England - Full Moon 242 - 05/21/16
A Moon Shaped Pool
Five years may be a long time to wait between albums, but for Radiohead to follow up their underrated eighth album The King of Limbs with A Moon Shaped Pool still feels miraculous.
After the carefully planned teaser campaign - the flyers sent via snail mail, the whiteout of their social media accounts, the superb videos for advance singles "Burn the Witch" and "Daydreaming" -
Radiohead's ninth album is deeply beguiling and occasionally overwhelming.
The first surprise was the alphabetical tracklisting. A lucky accident or reverse engineering? Nothing with this band feels accidental, so I'd guess the latter. The second surprise was the generous running time of 53 minutes. Who the hell releases an album longer than 4o minutes at this time of fast-click attention deficit? Thankfully, A Moon Shaped Pool is more than worthy of focused, album-length listening; indeed, it feels neglectful to begin playing this album unless I can give it my full attention.
My first impression was how well it works as a whole. The feeling it left me with was similar to my first listen of Portishead's cinematic Dummy - I felt like I'd experienced a profound
and painstakingly crafted work of art, undoubtedly beautiful but emotionally heavy. Comparing this album to Radiohead's previous work, what's most immediately apparent is how different it sounds to not only its predecessor, but also their most widely revered releases, OK Computer and Kid A. There's plenty of piano, strings and choral voices, and not much in the way of
effected guitars or fretboard histrionics. Even Thom's vocal performances are, on the whole, pretty restrained. Its closest cousin in their discography is probably In Rainbows, my personal
In terms of structure, the album feels 'circular', echoing the cover art, with the music radiating out from the centre in concentric waves. "Glass Eyes" is the gorgeous, glistening sphere
around which the rest of the album orbits. Among heavily filtered piano and a subtle, aching string arrangement, the lyrics tell a simple tale of arriving at a destination via train only to
feel alienated - so the protagonist takes a walk out into nature to regroup.
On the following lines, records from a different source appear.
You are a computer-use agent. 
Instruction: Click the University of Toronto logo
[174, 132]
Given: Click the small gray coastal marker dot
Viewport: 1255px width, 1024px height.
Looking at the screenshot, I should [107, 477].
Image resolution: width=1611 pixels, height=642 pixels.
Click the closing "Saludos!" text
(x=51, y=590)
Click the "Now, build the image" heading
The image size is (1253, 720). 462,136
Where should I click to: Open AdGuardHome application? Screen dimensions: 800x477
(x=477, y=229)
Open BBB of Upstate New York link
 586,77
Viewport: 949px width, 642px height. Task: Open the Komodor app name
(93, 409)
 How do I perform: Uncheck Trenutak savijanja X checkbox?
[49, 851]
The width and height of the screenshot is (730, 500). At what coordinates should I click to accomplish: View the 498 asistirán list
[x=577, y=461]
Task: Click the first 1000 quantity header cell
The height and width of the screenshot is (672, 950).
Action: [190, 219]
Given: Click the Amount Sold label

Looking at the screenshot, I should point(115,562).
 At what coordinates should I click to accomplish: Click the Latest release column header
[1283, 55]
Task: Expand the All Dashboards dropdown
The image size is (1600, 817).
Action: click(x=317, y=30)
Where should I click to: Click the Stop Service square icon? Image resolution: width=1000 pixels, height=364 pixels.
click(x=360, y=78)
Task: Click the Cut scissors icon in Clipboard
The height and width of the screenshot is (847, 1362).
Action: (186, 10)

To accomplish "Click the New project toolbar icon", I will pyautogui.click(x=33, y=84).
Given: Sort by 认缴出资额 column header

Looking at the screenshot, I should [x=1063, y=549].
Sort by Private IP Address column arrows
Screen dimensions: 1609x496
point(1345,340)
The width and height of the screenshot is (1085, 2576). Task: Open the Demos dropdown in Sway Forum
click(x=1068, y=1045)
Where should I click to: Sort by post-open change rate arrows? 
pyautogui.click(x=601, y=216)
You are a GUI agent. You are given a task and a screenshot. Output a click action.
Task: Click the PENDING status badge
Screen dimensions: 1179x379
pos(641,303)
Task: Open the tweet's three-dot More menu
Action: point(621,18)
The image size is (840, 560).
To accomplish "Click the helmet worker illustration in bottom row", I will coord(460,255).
Either side of the centre are two of the album's most upbeat, electric numbers, both of which were performed live during the band's 2012 tour. "Ful Stop" reins in some of the hurtling urgency
of its live incarnation, especially in the first half, but still manages to seethe and throb with almost sickening malevolence before erupting into a head-nodding krautrock groove. "Identikit"
has evolved notably in the studio since being played live, and wasn't immediately convincing on early listens; the dubby treatments, choir and itchy guitar solo all felt a bit 'remixed'.
Thankfully, repeat listens have revealed the song's dynamism and winning melodies.
Step out from the centre again to find the pretty, open-tuned folk of "Desert Island Disk" and "The Numbers" (previously known as "Silent Spring"), which Thom Yorke debuted in Paris last
December. Then, either side of these songs are two of my favourites. "Decks Dark" is reminiscent of "Subterranean Homesick Alien", with some fantastic bass playing from Colin Greenwood and
splashes of spring reverb on the rhythm guitars. "Present Tense", which Thom has been playing solo since 2009, is backed by a shuffling samba rhythm and swaddled in eerie tape echo treatments.
"Daydreaming" is utterly devastating, especially when accompanied by Paul Thomas Anderson's video, which has brought me to tears more than once. While plenty has already been written online
about the fact Thom is saying "half my life" at the song's menacing conclusion, I feel it's more likely he's referring to his time within the
band than his relationship with the mother of his two children, especially because the song also features the line, "We are just happy to serve you".
Penultimate track "Tinker Tailor Soldier Sailor Rich Man Poor Man Beggar Man Thief" has taken the longest to reveal its charms, but is now sinking in nicely.
Finally, at the album's extremities, where Radiohead often position their most startling songs, we have the two oldest cuts. Addictive single "Burn the Witch", supposedly dating back to
the sessions for Kid A, scythes through the upper registers with its col legno string arrangements and soaring chorus. A long-awaited studio version of "True Love Waits", debuted live
back in 1995 (!), closes out the album on an elegiac note, with a similarly waterlogged piano tone to "Daydreaming".
While it's easy to read the personal backstory that will no doubt have coloured the creation of this album - whether Thom's separation or the death of producer Nigel Godrich's father -
Radiohead have never been a band to be taken so literally. If anything, some of Thom's lyrics suggest a potential environmental theme, which is also reflected in Stanley Donwood's recently
posted artwork, with what looks like an aerial view of a planet flooded, engulfed in flames, swirling with pollution or smothered in vegetation.
Ultimately, like all enduring art, A Moon Shaped Pool is open to interpretation and richly rewards close attention. It's a dark, swirling vortex of glorious songcraft that reflects
our hopes, our fears, our vulnerable, aching humanity.
[PS! A Moon Shaped Pool is available digitally now (all over the world of the wild, wide web), and on vinyl and CD - as regular and special editions - on 17th June.]